Go through the entries below and print, exactly, the lines starting at the one with "The height and width of the screenshot is (750, 1002)." and ending at the one with "You are a computer-use agent. The image", keeping both ends and no others.

Stored records
-------
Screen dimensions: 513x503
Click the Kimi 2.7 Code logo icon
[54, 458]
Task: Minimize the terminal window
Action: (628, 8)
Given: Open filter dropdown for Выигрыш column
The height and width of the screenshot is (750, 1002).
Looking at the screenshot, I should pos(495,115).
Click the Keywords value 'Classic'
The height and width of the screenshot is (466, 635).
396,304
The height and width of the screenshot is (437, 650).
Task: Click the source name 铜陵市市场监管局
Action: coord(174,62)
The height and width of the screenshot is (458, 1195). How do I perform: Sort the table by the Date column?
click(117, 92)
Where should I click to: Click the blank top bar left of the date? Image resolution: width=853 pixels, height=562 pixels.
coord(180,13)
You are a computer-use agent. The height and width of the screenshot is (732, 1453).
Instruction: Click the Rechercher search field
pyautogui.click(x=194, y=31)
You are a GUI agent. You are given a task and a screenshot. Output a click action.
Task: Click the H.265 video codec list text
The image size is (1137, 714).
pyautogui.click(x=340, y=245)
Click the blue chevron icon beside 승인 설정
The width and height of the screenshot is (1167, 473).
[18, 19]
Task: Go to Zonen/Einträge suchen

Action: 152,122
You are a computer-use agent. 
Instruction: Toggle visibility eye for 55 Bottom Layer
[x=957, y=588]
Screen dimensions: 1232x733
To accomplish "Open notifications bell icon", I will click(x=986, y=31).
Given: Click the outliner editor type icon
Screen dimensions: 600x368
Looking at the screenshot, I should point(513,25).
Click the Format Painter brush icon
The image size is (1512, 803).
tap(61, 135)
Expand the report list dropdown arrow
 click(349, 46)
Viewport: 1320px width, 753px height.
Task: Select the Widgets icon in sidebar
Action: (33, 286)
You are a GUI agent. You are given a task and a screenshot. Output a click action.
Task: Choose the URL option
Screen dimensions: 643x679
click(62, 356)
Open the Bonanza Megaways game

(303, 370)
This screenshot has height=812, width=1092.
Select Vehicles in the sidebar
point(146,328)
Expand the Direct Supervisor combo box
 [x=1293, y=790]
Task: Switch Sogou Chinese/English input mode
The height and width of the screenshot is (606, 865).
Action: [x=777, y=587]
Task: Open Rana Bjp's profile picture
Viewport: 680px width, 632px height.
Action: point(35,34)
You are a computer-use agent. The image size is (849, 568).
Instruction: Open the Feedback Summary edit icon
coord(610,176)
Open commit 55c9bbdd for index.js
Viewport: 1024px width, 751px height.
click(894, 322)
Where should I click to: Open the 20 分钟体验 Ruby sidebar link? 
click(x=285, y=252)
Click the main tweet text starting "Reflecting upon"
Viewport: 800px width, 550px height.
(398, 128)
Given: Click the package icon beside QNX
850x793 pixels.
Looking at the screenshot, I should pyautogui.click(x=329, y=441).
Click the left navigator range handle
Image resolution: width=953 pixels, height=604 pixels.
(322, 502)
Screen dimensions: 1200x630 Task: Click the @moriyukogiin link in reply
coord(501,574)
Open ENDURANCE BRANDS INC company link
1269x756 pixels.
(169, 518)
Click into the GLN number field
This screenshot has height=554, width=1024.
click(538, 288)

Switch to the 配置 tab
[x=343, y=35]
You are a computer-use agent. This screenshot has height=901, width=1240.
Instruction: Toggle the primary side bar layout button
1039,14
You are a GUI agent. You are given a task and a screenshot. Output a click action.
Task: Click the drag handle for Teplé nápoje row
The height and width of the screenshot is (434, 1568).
-------
* Reply:
The height and width of the screenshot is (750, 1002).
Looking at the screenshot, I should pos(495,115).
Click the Keywords value 'Classic'
The height and width of the screenshot is (466, 635).
396,304
The height and width of the screenshot is (437, 650).
Task: Click the source name 铜陵市市场监管局
Action: coord(174,62)
The height and width of the screenshot is (458, 1195). How do I perform: Sort the table by the Date column?
click(117, 92)
Where should I click to: Click the blank top bar left of the date? Image resolution: width=853 pixels, height=562 pixels.
coord(180,13)
You are a computer-use agent. The height and width of the screenshot is (732, 1453).
Instruction: Click the Rechercher search field
pyautogui.click(x=194, y=31)
You are a GUI agent. You are given a task and a screenshot. Output a click action.
Task: Click the H.265 video codec list text
The image size is (1137, 714).
pyautogui.click(x=340, y=245)
Click the blue chevron icon beside 승인 설정
The width and height of the screenshot is (1167, 473).
[18, 19]
Task: Go to Zonen/Einträge suchen

Action: 152,122
You are a computer-use agent. 
Instruction: Toggle visibility eye for 55 Bottom Layer
[x=957, y=588]
Screen dimensions: 1232x733
To accomplish "Open notifications bell icon", I will click(x=986, y=31).
Given: Click the outliner editor type icon
Screen dimensions: 600x368
Looking at the screenshot, I should point(513,25).
Click the Format Painter brush icon
The image size is (1512, 803).
tap(61, 135)
Expand the report list dropdown arrow
 click(349, 46)
Viewport: 1320px width, 753px height.
Task: Select the Widgets icon in sidebar
Action: (33, 286)
You are a GUI agent. You are given a task and a screenshot. Output a click action.
Task: Choose the URL option
Screen dimensions: 643x679
click(62, 356)
Open the Bonanza Megaways game

(303, 370)
This screenshot has height=812, width=1092.
Select Vehicles in the sidebar
point(146,328)
Expand the Direct Supervisor combo box
 [x=1293, y=790]
Task: Switch Sogou Chinese/English input mode
The height and width of the screenshot is (606, 865).
Action: [x=777, y=587]
Task: Open Rana Bjp's profile picture
Viewport: 680px width, 632px height.
Action: point(35,34)
You are a computer-use agent. The image size is (849, 568).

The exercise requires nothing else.